ACTIVITY:
Nothing past the line containing "Click the sad face emoji" belongs in the output. Copy exactly every line of the data below from the first up to and including it.

DATA FOR ANALYSIS:
++++++++
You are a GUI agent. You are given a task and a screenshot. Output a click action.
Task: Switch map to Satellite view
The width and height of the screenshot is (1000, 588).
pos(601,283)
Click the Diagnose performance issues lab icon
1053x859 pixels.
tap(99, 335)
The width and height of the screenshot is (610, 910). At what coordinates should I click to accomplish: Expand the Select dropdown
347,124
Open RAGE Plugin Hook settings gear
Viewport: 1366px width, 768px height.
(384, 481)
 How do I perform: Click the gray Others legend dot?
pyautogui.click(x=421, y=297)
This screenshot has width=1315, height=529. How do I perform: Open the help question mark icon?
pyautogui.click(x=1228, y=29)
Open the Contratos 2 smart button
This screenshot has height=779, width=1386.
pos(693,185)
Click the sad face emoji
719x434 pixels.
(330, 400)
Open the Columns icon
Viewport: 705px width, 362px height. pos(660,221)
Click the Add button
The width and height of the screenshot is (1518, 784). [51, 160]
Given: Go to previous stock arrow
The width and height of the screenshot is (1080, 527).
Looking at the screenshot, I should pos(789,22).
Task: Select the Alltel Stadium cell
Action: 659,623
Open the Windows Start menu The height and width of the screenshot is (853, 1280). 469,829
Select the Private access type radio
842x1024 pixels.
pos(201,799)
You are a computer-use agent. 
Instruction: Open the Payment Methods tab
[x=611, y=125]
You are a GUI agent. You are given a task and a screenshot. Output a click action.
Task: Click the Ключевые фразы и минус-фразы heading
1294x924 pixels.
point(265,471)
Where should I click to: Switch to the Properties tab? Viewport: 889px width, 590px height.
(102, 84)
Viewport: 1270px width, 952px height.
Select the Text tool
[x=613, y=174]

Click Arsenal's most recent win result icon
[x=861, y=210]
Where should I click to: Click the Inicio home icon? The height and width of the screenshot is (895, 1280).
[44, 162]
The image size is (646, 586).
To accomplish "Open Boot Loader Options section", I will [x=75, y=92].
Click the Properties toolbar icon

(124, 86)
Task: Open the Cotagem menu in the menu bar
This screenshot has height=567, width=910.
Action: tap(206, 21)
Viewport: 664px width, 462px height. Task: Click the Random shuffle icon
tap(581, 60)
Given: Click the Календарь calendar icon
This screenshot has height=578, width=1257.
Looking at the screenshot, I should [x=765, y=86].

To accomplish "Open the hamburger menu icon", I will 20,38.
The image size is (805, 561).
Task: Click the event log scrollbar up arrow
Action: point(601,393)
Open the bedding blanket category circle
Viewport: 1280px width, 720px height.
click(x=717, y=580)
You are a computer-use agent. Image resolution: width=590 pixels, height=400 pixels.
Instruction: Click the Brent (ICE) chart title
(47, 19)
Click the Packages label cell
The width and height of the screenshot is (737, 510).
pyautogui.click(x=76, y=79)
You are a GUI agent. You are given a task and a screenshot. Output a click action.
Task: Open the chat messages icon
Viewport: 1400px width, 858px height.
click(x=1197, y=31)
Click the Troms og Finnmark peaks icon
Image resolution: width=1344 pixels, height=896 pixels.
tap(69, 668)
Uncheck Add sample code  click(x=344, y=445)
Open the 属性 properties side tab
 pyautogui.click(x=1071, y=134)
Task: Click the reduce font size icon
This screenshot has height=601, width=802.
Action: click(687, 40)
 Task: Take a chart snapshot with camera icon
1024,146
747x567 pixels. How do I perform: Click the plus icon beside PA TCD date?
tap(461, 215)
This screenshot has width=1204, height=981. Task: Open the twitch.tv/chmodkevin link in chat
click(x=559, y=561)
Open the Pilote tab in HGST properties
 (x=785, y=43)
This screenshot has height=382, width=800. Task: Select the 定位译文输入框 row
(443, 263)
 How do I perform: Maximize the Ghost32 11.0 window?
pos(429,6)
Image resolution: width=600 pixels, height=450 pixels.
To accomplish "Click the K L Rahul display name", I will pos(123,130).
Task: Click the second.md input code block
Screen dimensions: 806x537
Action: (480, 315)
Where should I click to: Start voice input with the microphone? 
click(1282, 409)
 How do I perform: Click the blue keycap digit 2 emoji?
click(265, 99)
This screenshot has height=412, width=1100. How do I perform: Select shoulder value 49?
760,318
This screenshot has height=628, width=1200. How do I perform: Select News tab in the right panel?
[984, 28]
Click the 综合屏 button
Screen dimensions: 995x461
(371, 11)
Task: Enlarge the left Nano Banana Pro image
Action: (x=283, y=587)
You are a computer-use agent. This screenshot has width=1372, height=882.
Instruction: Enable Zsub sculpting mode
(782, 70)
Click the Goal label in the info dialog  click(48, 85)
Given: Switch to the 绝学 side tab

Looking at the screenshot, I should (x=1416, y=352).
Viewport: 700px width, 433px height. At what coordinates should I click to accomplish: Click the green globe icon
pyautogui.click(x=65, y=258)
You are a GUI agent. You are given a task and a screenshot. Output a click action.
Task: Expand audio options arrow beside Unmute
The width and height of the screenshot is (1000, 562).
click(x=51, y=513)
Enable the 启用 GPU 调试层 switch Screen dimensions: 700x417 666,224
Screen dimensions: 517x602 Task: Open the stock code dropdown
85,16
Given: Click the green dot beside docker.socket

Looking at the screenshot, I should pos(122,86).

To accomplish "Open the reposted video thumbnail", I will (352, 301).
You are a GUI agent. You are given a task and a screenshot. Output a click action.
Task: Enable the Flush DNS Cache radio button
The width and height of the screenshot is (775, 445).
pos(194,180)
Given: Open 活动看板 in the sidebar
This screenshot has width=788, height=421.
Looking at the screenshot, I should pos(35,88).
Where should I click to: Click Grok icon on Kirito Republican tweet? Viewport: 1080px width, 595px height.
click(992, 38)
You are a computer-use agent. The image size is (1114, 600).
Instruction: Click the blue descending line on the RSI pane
++++++++
RESPONSE BELOW:
You are a GUI agent. You are given a task and a screenshot. Output a click action.
Task: Switch map to Satellite view
The width and height of the screenshot is (1000, 588).
pos(601,283)
Click the Diagnose performance issues lab icon
1053x859 pixels.
tap(99, 335)
The width and height of the screenshot is (610, 910). At what coordinates should I click to accomplish: Expand the Select dropdown
347,124
Open RAGE Plugin Hook settings gear
Viewport: 1366px width, 768px height.
(384, 481)
 How do I perform: Click the gray Others legend dot?
pyautogui.click(x=421, y=297)
This screenshot has width=1315, height=529. How do I perform: Open the help question mark icon?
pyautogui.click(x=1228, y=29)
Open the Contratos 2 smart button
This screenshot has height=779, width=1386.
pos(693,185)
Click the sad face emoji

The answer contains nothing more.